BEGIN
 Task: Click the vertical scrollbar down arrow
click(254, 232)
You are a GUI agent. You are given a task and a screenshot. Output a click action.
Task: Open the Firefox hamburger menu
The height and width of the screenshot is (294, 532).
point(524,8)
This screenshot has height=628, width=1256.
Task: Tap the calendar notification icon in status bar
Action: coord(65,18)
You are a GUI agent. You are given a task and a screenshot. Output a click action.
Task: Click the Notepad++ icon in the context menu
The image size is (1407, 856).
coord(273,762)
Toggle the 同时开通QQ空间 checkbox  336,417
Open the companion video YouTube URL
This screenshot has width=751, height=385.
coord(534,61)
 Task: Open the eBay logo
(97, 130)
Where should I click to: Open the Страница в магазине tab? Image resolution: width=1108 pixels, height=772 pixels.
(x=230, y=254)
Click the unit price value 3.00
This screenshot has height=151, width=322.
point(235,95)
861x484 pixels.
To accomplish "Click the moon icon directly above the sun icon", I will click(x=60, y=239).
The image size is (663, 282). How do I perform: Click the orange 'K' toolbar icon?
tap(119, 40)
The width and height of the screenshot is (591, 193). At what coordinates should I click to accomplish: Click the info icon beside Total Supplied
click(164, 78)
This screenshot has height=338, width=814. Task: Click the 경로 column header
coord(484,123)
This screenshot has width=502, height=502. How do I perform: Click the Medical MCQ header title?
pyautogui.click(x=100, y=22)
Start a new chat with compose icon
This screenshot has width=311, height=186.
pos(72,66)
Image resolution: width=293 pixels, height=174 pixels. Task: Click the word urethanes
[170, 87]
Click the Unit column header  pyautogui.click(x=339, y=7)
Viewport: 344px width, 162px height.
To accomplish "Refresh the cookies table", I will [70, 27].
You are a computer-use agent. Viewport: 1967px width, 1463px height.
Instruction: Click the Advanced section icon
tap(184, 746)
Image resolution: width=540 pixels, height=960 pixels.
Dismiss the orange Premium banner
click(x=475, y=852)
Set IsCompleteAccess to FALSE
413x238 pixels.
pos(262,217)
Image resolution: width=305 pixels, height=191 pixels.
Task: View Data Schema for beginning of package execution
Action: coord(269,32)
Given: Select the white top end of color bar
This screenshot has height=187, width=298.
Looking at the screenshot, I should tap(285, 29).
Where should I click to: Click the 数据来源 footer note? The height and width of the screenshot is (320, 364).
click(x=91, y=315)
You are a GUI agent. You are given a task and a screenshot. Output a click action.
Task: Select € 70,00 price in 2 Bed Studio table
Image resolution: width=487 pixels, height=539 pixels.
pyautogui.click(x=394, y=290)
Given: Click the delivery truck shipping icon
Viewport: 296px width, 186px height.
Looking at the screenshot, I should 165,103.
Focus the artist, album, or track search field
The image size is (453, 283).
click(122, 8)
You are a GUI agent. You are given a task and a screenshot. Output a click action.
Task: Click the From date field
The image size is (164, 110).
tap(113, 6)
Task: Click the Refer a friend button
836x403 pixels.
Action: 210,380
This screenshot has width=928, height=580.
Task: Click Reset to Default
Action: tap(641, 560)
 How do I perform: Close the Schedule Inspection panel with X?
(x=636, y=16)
END
**Work to be completed**
Write all of the records out exactly, including every line.

**Reply**
 Task: Click the vertical scrollbar down arrow
click(254, 232)
You are a GUI agent. You are given a task and a screenshot. Output a click action.
Task: Open the Firefox hamburger menu
The height and width of the screenshot is (294, 532).
point(524,8)
This screenshot has height=628, width=1256.
Task: Tap the calendar notification icon in status bar
Action: coord(65,18)
You are a GUI agent. You are given a task and a screenshot. Output a click action.
Task: Click the Notepad++ icon in the context menu
The image size is (1407, 856).
coord(273,762)
Toggle the 同时开通QQ空间 checkbox  336,417
Open the companion video YouTube URL
This screenshot has width=751, height=385.
coord(534,61)
 Task: Open the eBay logo
(97, 130)
Where should I click to: Open the Страница в магазине tab? Image resolution: width=1108 pixels, height=772 pixels.
(x=230, y=254)
Click the unit price value 3.00
This screenshot has height=151, width=322.
point(235,95)
861x484 pixels.
To accomplish "Click the moon icon directly above the sun icon", I will click(x=60, y=239).
The image size is (663, 282). How do I perform: Click the orange 'K' toolbar icon?
tap(119, 40)
The width and height of the screenshot is (591, 193). At what coordinates should I click to accomplish: Click the info icon beside Total Supplied
click(164, 78)
This screenshot has height=338, width=814. Task: Click the 경로 column header
coord(484,123)
This screenshot has width=502, height=502. How do I perform: Click the Medical MCQ header title?
pyautogui.click(x=100, y=22)
Start a new chat with compose icon
This screenshot has width=311, height=186.
pos(72,66)
Image resolution: width=293 pixels, height=174 pixels. Task: Click the word urethanes
[170, 87]
Click the Unit column header  pyautogui.click(x=339, y=7)
Viewport: 344px width, 162px height.
To accomplish "Refresh the cookies table", I will [70, 27].
You are a computer-use agent. Viewport: 1967px width, 1463px height.
Instruction: Click the Advanced section icon
tap(184, 746)
Image resolution: width=540 pixels, height=960 pixels.
Dismiss the orange Premium banner
click(x=475, y=852)
Set IsCompleteAccess to FALSE
413x238 pixels.
pos(262,217)
Image resolution: width=305 pixels, height=191 pixels.
Task: View Data Schema for beginning of package execution
Action: coord(269,32)
Given: Select the white top end of color bar
This screenshot has height=187, width=298.
Looking at the screenshot, I should tap(285, 29).
Where should I click to: Click the 数据来源 footer note? The height and width of the screenshot is (320, 364).
click(x=91, y=315)
You are a GUI agent. You are given a task and a screenshot. Output a click action.
Task: Select € 70,00 price in 2 Bed Studio table
Image resolution: width=487 pixels, height=539 pixels.
pyautogui.click(x=394, y=290)
Given: Click the delivery truck shipping icon
Viewport: 296px width, 186px height.
Looking at the screenshot, I should 165,103.
Focus the artist, album, or track search field
The image size is (453, 283).
click(122, 8)
You are a GUI agent. You are given a task and a screenshot. Output a click action.
Task: Click the From date field
The image size is (164, 110).
tap(113, 6)
Task: Click the Refer a friend button
836x403 pixels.
Action: 210,380
This screenshot has width=928, height=580.
Task: Click Reset to Default
Action: tap(641, 560)
 How do I perform: Close the Schedule Inspection panel with X?
(x=636, y=16)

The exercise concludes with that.